One of your first tasks should be to set up an appointment about 3 to 6 months before you plan to conceive. At that visit, your doctor will:

  • Order an A1C test to find out if your diabetes is controlled well enough for you to stop using birth control.
  • Test your blood and urine for diabetes-related kidney complications.
  • Look for other problems linked with diabetes, like organ, nerve, or heart damage.

What Is Pre-Conception Counseling?

This is another important step for women with diabetes. This educational session will help you get physically and emotionally prepared -- and healthy -- for pregnancy. At this appointment, you and the doctor will discuss:

Your weight: Try to reach your ideal body weight before you get pregnant. If you have a few extra pounds, losing them will help prevent complications from diabetes. If you’re underweight, adding pounds can make you less likely to deliver a low-birth-weight baby.

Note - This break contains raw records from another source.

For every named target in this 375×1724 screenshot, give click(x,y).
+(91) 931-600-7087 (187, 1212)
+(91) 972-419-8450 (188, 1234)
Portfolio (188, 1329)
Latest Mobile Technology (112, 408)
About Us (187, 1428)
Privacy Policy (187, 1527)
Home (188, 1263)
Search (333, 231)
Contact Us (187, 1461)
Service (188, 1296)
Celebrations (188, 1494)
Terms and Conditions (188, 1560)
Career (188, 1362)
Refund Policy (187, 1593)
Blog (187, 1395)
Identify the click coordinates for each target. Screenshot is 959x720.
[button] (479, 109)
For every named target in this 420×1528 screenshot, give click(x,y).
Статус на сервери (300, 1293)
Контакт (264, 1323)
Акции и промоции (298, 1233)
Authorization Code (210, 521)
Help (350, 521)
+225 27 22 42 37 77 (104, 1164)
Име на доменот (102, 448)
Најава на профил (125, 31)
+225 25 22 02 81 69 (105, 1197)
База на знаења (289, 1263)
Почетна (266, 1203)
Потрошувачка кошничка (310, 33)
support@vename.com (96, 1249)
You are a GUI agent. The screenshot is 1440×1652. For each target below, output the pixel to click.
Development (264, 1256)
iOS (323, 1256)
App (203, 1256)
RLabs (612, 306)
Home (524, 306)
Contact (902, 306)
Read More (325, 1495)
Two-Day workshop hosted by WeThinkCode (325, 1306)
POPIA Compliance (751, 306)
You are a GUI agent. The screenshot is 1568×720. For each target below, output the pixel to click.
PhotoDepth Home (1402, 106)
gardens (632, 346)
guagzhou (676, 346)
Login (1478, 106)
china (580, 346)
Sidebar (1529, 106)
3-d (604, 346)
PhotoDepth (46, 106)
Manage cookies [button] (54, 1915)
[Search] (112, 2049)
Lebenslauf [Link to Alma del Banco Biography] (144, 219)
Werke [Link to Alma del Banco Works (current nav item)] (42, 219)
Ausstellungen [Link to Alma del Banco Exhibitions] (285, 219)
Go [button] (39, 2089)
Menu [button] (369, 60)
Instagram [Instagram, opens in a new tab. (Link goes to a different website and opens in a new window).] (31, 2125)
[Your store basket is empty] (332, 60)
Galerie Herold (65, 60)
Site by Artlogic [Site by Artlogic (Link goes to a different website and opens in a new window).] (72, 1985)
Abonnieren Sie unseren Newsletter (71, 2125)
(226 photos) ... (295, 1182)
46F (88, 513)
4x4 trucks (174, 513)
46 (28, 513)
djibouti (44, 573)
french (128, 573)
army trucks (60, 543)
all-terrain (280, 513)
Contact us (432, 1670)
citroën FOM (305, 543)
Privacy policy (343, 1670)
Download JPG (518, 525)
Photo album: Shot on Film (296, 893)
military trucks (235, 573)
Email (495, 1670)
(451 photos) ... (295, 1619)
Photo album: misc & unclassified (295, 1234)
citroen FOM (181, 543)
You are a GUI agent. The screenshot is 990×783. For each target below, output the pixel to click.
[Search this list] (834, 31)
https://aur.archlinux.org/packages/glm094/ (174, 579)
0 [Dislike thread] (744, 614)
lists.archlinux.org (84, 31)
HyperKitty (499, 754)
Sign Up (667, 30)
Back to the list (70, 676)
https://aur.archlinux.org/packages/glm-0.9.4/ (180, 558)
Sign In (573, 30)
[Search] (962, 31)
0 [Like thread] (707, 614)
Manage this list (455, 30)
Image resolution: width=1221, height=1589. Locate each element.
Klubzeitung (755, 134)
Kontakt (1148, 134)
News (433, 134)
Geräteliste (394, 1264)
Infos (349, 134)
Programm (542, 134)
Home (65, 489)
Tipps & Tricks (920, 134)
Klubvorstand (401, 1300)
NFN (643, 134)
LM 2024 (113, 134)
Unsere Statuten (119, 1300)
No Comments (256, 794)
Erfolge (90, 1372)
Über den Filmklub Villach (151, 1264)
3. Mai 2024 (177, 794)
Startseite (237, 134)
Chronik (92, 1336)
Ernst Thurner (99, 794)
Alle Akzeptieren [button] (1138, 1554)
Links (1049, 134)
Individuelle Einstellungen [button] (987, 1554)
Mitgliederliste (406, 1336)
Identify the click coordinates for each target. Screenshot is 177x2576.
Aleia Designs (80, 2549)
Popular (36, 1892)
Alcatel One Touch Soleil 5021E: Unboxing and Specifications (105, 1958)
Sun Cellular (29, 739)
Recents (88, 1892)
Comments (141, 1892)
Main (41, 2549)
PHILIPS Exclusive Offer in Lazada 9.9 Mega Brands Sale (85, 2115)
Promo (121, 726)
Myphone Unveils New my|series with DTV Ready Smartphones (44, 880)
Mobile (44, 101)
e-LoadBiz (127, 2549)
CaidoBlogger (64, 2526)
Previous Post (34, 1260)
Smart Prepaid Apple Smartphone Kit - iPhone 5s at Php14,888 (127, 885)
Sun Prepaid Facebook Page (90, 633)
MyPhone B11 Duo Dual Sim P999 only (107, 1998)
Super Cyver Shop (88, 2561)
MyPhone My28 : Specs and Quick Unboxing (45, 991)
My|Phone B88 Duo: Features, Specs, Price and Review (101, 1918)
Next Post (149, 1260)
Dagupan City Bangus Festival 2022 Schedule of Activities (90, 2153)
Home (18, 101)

Your lifestyle: If you smoke or drink alcohol, you'll need to stop. Smoking during pregnancy affects both you and the baby before, during, and after birth. When you smoke, the nicotine (the addictive substance in cigarettes), carbon monoxide, and other toxins travel through your bloodstream and go directly to your baby. These substances can:

  • Deprive you and the baby of oxygen.
  • Increase the odds of a premature, low-birth-weight baby.
  • Make the baby prone to future problems with the lungs or breathing.

Drinking alcohol during pregnancy can lead to a pattern of birth defects that includes mental retardation and certain physical problems. No amount of alcohol is known to be safe while pregnant, and there’s no safe time during pregnancy to drink.